Tabular Feature-Based Prediction of Cognitive Impairment from Polysomnography Using LightGBM

Hetvi Majmudar1 and Sai Shruthik Volety2
1University of California, San Diego, 2UCSD


Abstract

Sleep physiology contains signals associated with long-term neurological health, including risk of cognitive impairment. In this study, we present a fully tabular machine learning pipeline that leverages polysomnography (PSG)-derived features to predict future cognitive impairment.

Each PSG record is transformed into a structured feature representation combining demographic variables and automated annotations derived from the CAISR system. The selected feature configuration emphasizes demographics, sleep architecture, respiratory events, and oxygen desaturation metrics while excluding EEG, heart rate, race, ethnicity, and data availability flags. Engineered features include sleep-stage proportions, sleep efficiency, sleep fragmentation, sleep onset latency, REM latency, wake after sleep onset, bout statistics, stage-probability confidence and entropy, arousal burden and index, respiratory-event subtype indices, limb movement statistics, and oxygen desaturation summaries such as CT90, CT88, ODI3, ODI4, and SpO2 drop-area measures.

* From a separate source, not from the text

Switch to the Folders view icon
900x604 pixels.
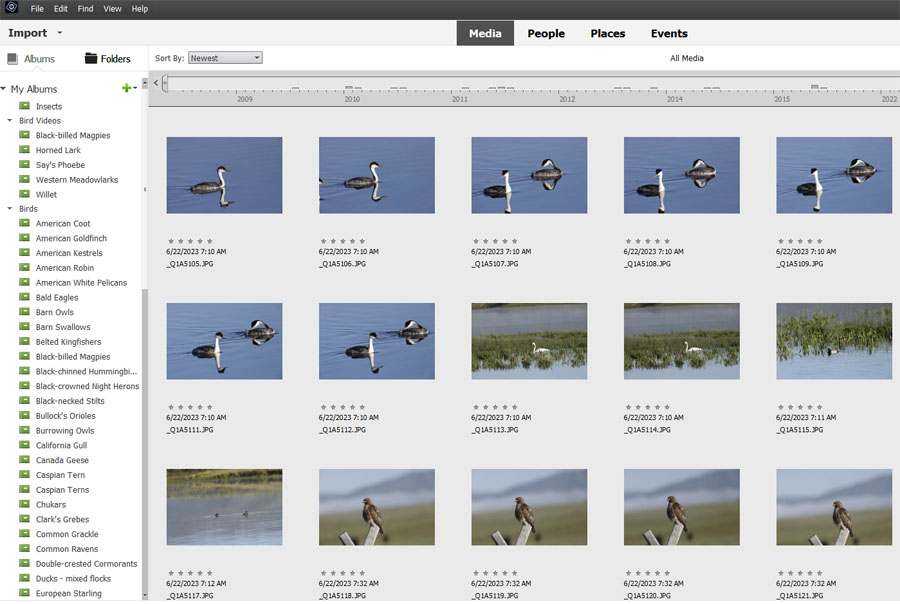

Model development is performed using LightGBM with leave-one-site-out cross-validation to ensure generalization across acquisition centers. To mitigate site imbalance, sample weighting is applied, and robustness is improved through five-seed ensembling. Final classification thresholds are selected using out-of-fold predictions.

The resulting model achieves an AUROC of 0.588 and an AUPRC of 0.048, with accuracy of 0.041 and F-measure of 0.074. These results indicate that while tabular PSG-derived features capture relevant signals, predictive performance remains limited when temporal dynamics are not explicitly modeled.

This work highlights both the potential and limitations of feature-engineered PSG representations for cognitive risk prediction, motivating the incorporation of temporal modeling approaches to better capture sleep dynamics.